I recently tracked a standard Olympic barbell setup. The markup difference is criminal.
| Item | Retail (2026 Price) | Used (Kijiji/FB Marketplace) | Savings |
|---|---|---|---|
| 45lb Olympic Bar | $450 (Rep Fitness) | $150 | 66% |
| 300lb Bumper Set | $950 | $350 | 63% |
| Power Rack | $1,200 | $400 | 66% |
| Total | $2,600 | $900 | $1,700 |
"Fitness equipment is the only asset class where the depreciation curve drops off a cliff the moment it leaves the warehouse, yet the utility remains 100% intact. Only a fool pays for the shrink-wrap."
🛠️ The Operational Reality: A Cautionary Tale
Buying used isn't just "showing up with cash." Last month, I picked up a Rogue squat rack off a seller in Oakville. The listing looked pristine. It wasn't. The seller failed to mention that the J-cups had been modified with a hack-job DIY welding job that made them impossible to seat securely on the uprights.
Recovery cost? I had to source replacement J-cups from a different seller, costing me an extra $85 and a three-hour round trip. If you don't bring a flashlight and a tape measure to the pickup, you’re just buying someone else’s safety liability.
⚠️ The Pitfall Guide
| Error | Symptom | How to Recover |
|---|---|---|
| Surface Rust | Orange flakes on chrome. | Scotch-Brite and 3-in-1 oil. |
| Missing Bolts | Hardware is non-standard. | Do not buy; sourcing metric vs imperial is a nightmare. |
| The "Ghost" Seller | Listing is too cheap. | Never e-transfer a deposit. Cash on pickup only. |
| Floor Scuffs | Rubber flooring ruins the steel. | Inspect base for cracks, not just aesthetic wear. |
⚡ 30-Second Quick Read
- Stop buying plates by the pound. Wait for full sets from people moving out of condos.

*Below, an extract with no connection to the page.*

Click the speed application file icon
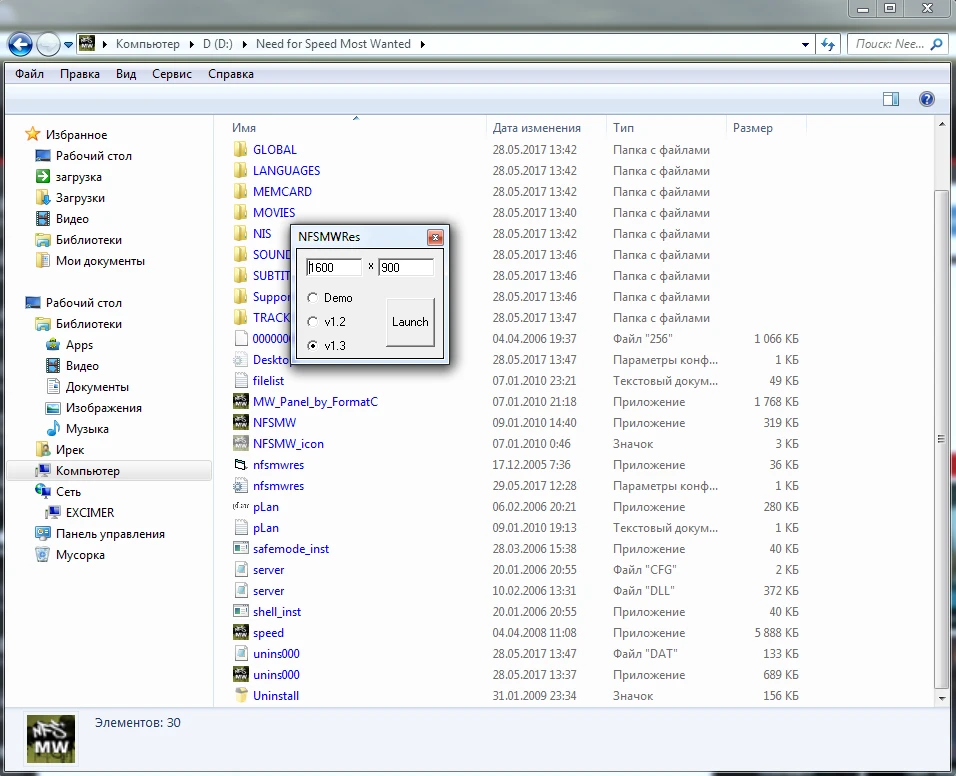Screen dimensions: 956x776 click(x=240, y=633)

- The 2026 Reality: High shipping costs are inflating retail prices, but used supply is exploding as "pandemic hobbyists" finally clear out their basements.

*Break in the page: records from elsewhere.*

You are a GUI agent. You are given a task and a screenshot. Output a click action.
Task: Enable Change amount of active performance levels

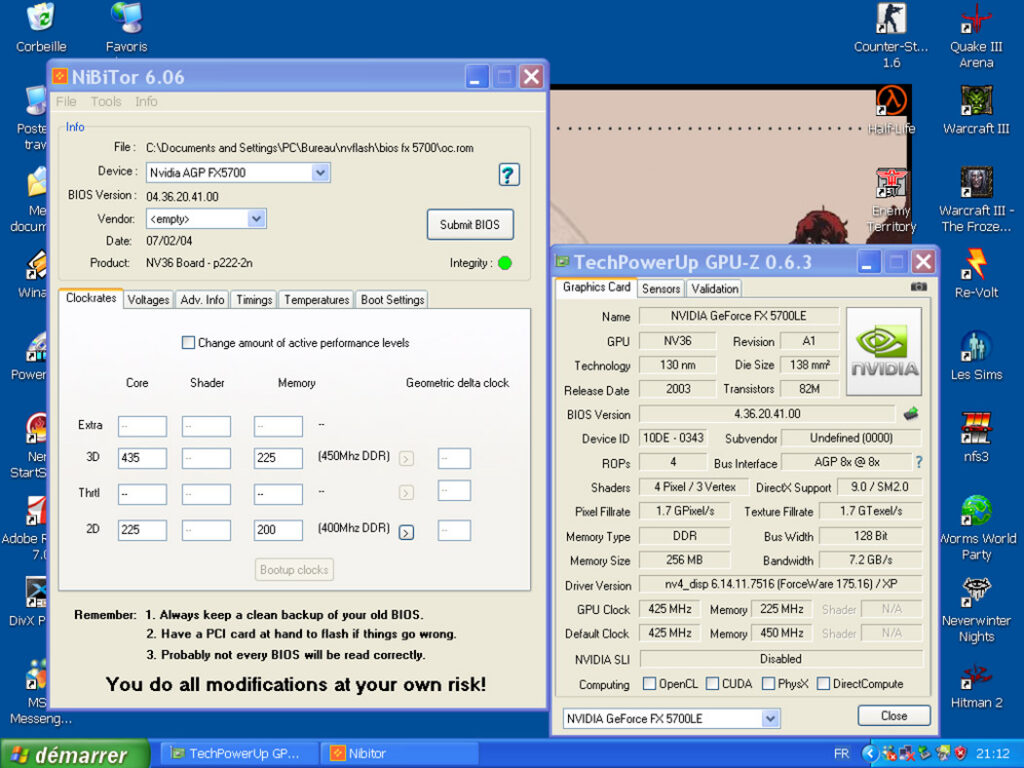point(187,342)
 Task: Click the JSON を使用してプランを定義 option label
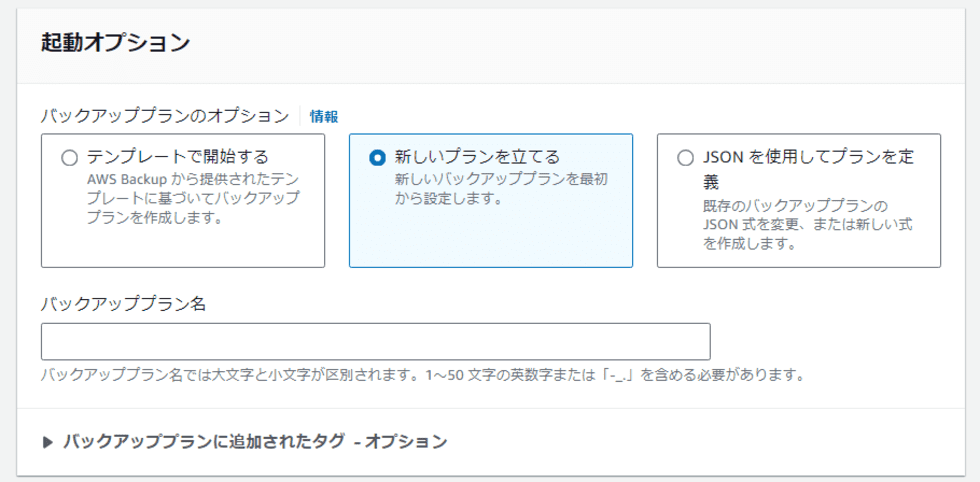coord(808,157)
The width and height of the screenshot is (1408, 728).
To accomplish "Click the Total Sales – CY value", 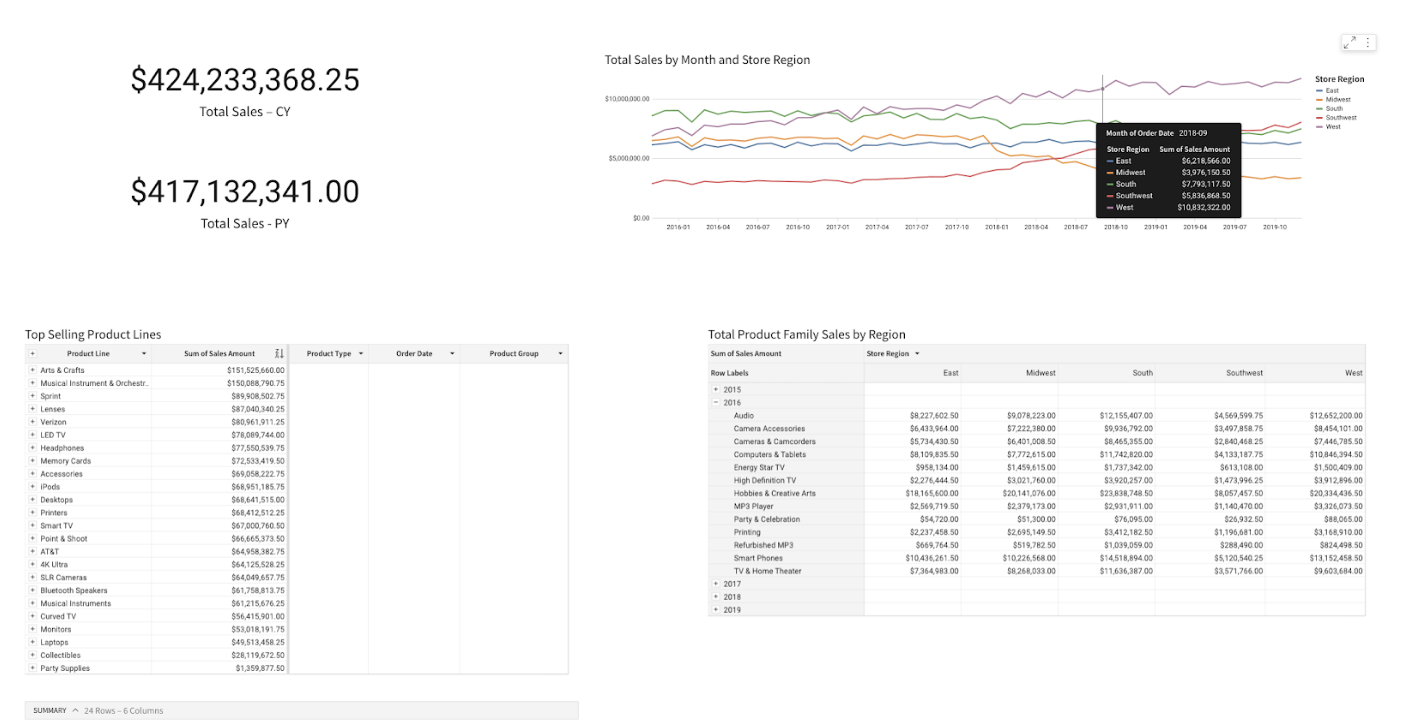I will [x=245, y=80].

- The Golden Rule: If the seller can't provide a video of the equipment in use, assume the bearings are blown or the frame is warped.

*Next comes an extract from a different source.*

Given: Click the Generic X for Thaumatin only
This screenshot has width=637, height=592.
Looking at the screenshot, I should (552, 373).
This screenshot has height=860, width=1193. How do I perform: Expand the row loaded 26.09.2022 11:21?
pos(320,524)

- The Pivot: If the deal is too small (under $50), don't bother; the gas and time cost kill your ROI. Batch your pickups.
🏋️ Why You Need to Move Fast
Since early 2025, the proliferation of "flippers" on Facebook Marketplace has destroyed the "good deal" ecosystem. These people use bots to auto-message listings that drop below 30% of MSRP. You cannot afford to be polite or slow. If you see a set of high-quality urethane dumbbells, you text "Can I pick up in 30 minutes with cash?" and you get in your truck.
The industry thrives on your hesitation. The gym equipment you want is already sitting in a driveway in the suburbs, depreciating every single day. Go get it.